What to do
Return word for word the stretch of the entries from the line that contains "Given: Sort Group B by rank column header" through the end of the entries.
━━━ Task input
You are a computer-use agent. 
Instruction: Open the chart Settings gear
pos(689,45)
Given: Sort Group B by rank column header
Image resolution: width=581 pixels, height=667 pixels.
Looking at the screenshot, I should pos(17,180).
━━━━━━
Response to the exercise
Given: Sort Group B by rank column header
Image resolution: width=581 pixels, height=667 pixels.
Looking at the screenshot, I should pos(17,180).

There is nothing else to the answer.